In my view, both sides have valid points.

The original idea behind charters was about innovation and freeing these schools from burdensome mandates and red tape. Today, however, the concept of charters morphed into a different meaning with the introduction of market-based educational reforms, where the big idea is to provide families with school choice and spawn competition, just like in a free-market. Parents choose the best schools and the poorer performing ones fail and are closed. Or at least so goes the theory.

Charters were supposed to be able to deliver education better and cheaper than traditional schools. The fact that the charter school lobby is now asking to have their funds equalized should provide some insight into how that promise has played out.

Looking beyond our borders, the best performing international systems do not have charter schools. Instead, high performing international systems work diligently (in most cases, for decades) to build up their existing schools, innovating from within through a focus on quality instruction and creating systems to address the effects of poverty on learning.

In most of the United States, and certainly here in Colorado, we are on a different path and seem to have clearly embraced the market-based approach. There are dozens of charter schools (both district and independently authorized) operating across the state with thousands of students enrolled. Charters are now an important and integral part of our school landscape in Colorado.

It should be clear by now that I’m skeptical of these market based reforms.

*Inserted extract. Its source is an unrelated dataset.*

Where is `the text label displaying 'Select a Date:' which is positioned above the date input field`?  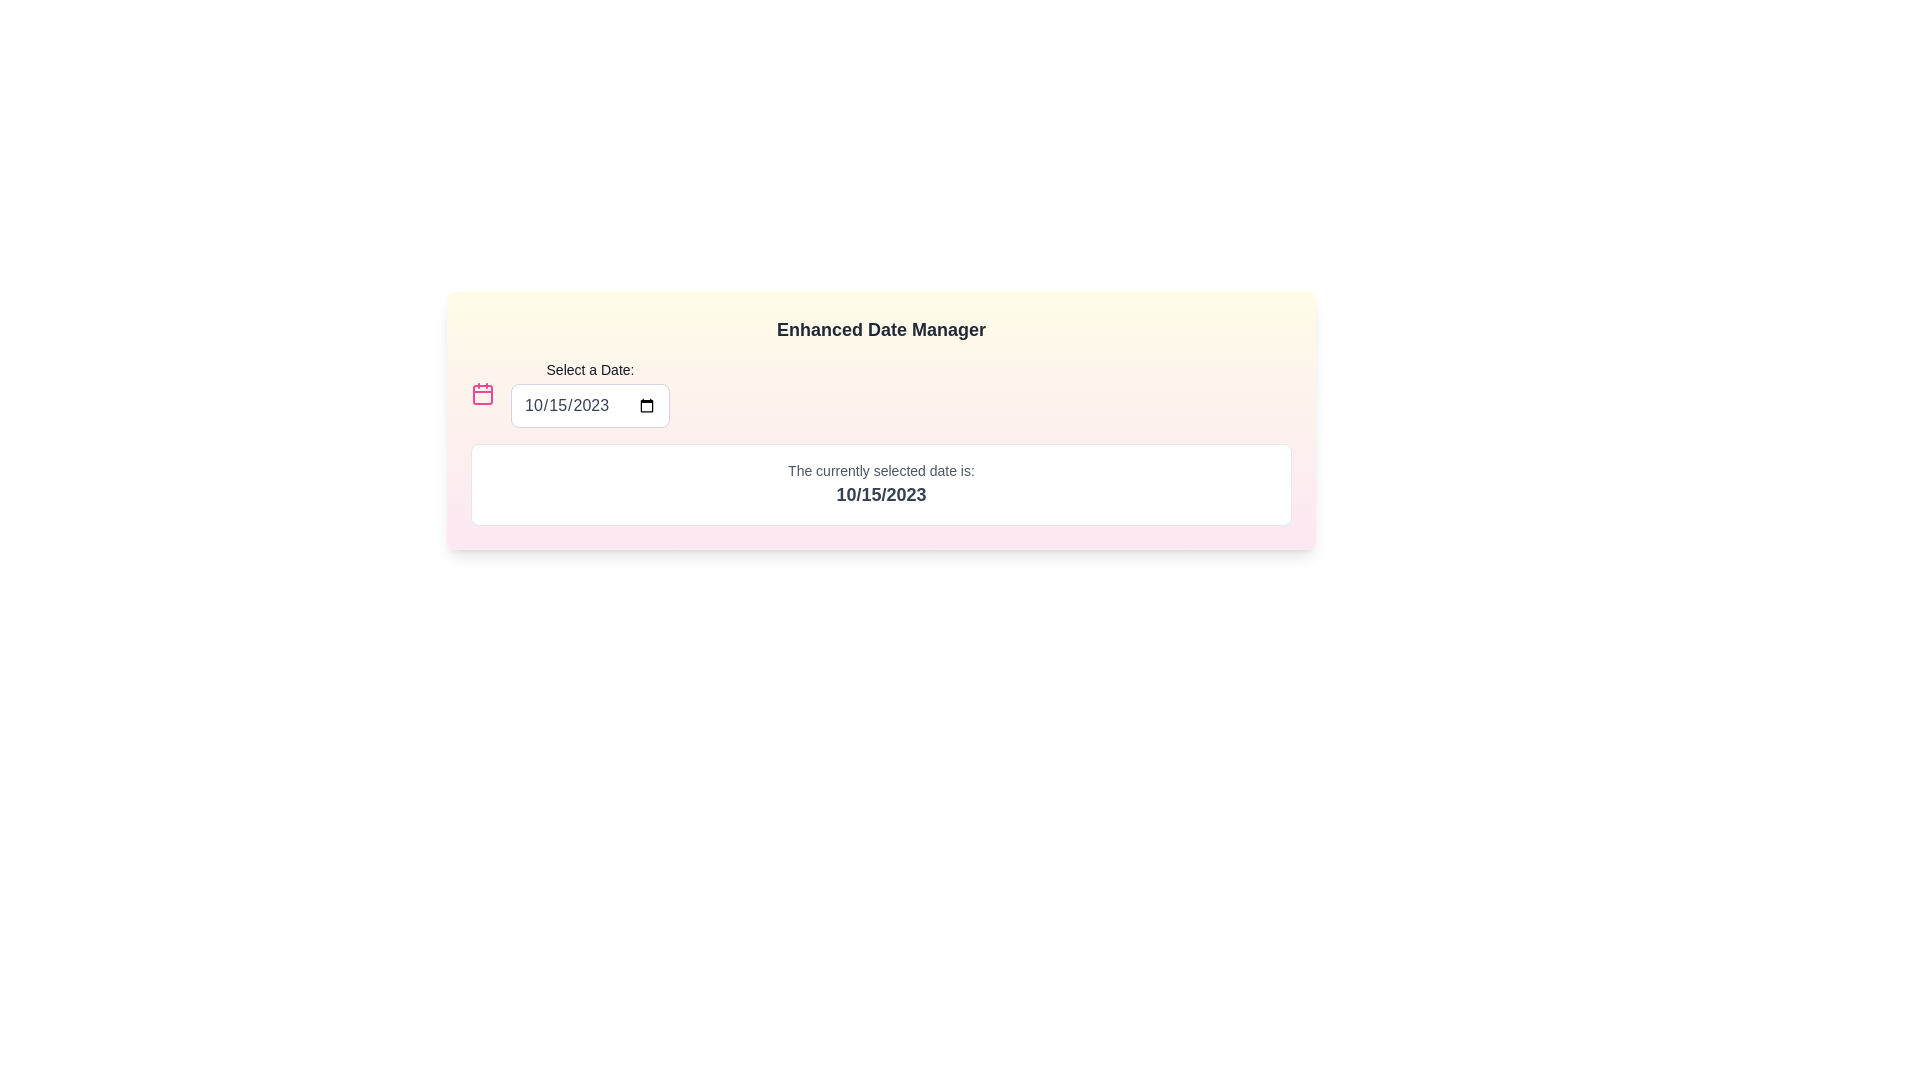
the text label displaying 'Select a Date:' which is positioned above the date input field is located at coordinates (589, 370).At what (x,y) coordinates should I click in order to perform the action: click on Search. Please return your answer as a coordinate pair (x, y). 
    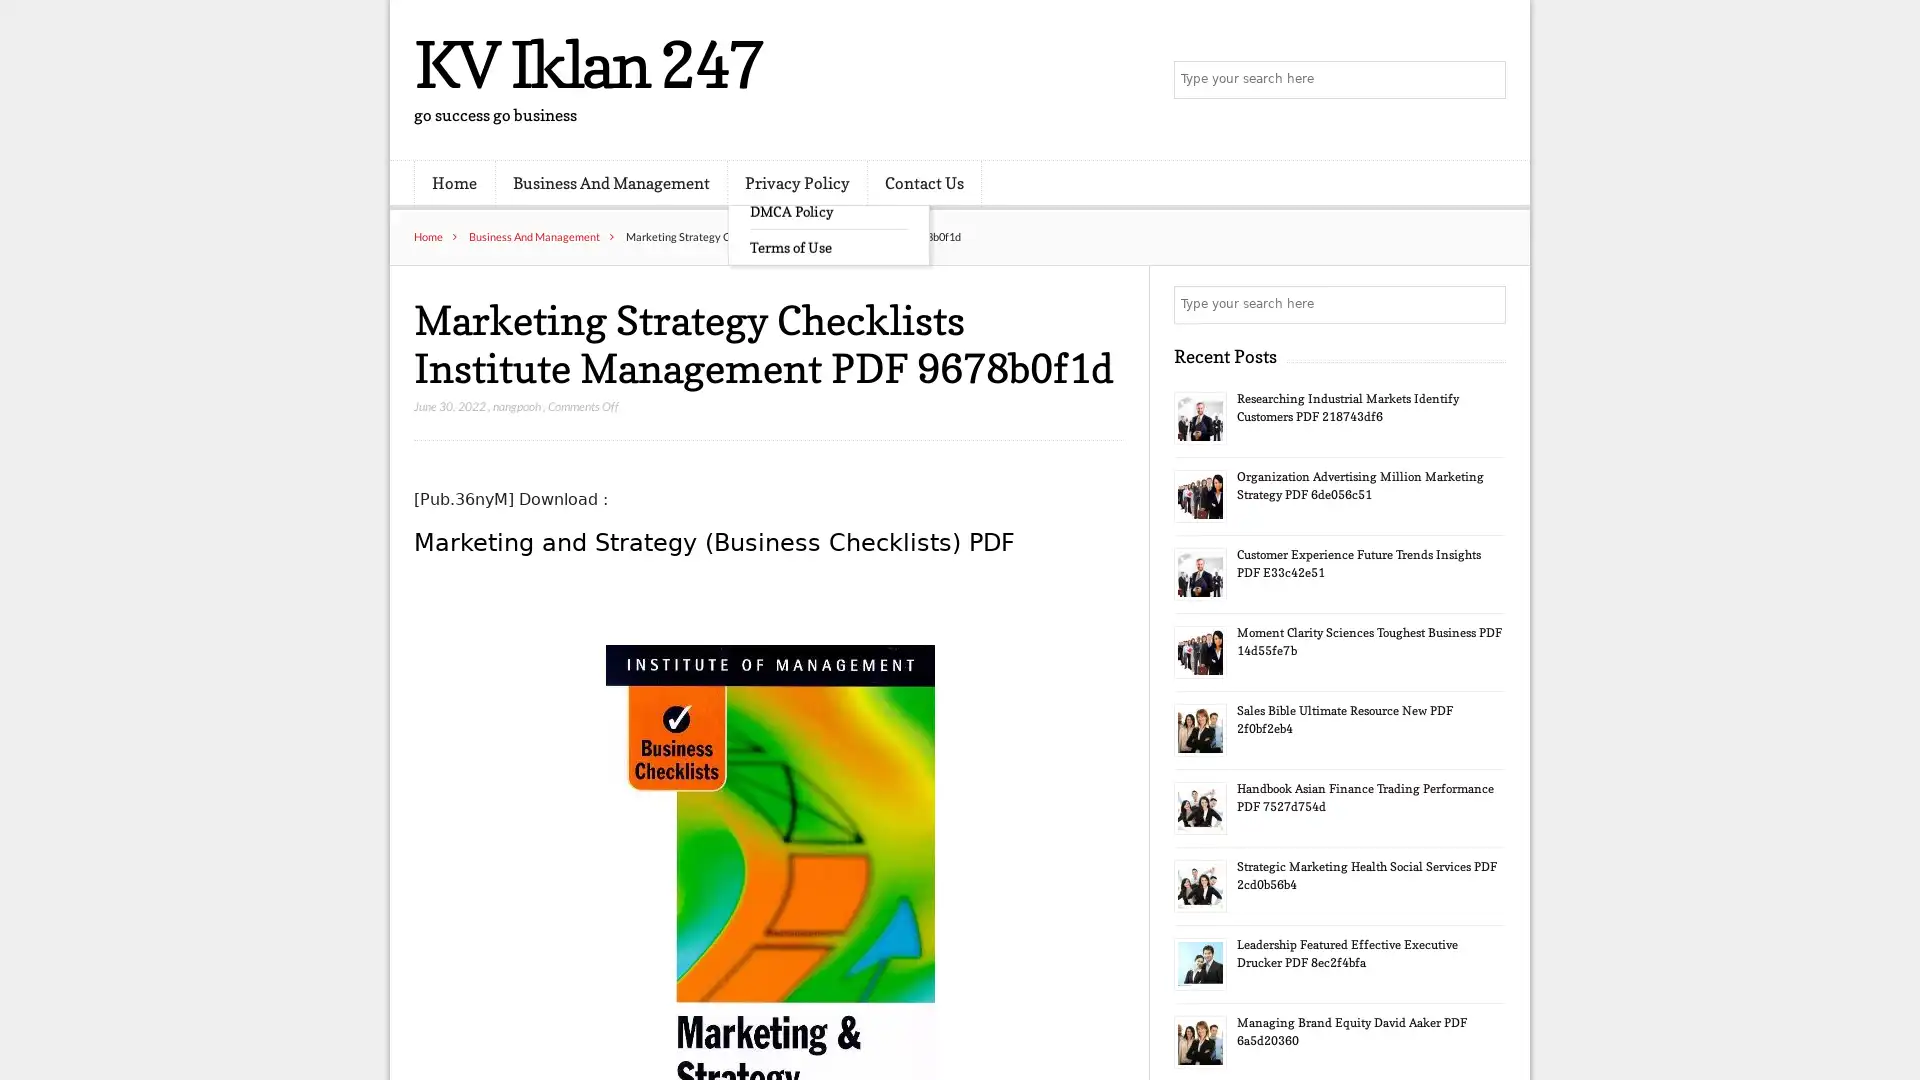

However, if we are going to have charter schools, the state should fund them adequately so they can provide quality services for their students — as we should with any public school.

But there is much more baked into these bills than funding equalization and this is the problem. These bills contain a laundry list of other changes that are simply wants from the charter school side.

Here are some specific changes I think need to be made to these bills to improve them as public policy:

• The current legislation prescribes a formulaic approach to how local districts must share funds with charter schools. This one-size-fits-all approach is big government at its worst and will almost certainly lead to perverse and misdirected spending. A better model would be to require school districts and their charters to negotiate in good faith on a locally developed and mutually agreeable sharing plan, with an opportunity to appeal to a third-party (like the court system) if the local negotiation fails.

• The legislation requires local school districts to equalize their funding, but does nothing real to equalize funding for the schools authorized by the state. I can’t tell if the legislation is implying these students are worth less or if this is simply political cowardice. In the grand scheme of things, the dollars required to equalize funding for the state charter schools (like Eagle County’s Stone Creek) is not large in relation to the entire state budget. If funding equalization is a good idea for local districts, it’s a good idea for the state, too. The legislature needs to pony up the funds to equalize these schools.

• The legislation includes a bunch of other provisions that actually lower the accountability and reporting requirements for charter schools. Charters are supposed to be provided greater flexibility. In exchange for this flexibility comes greater accountability. These bills need to be about the big issue — funding equity.

To create good public policy, the legislature would be well-served to consider the valid points from both sides and try to work toward a reasonable compromise bill that will stand the test of time.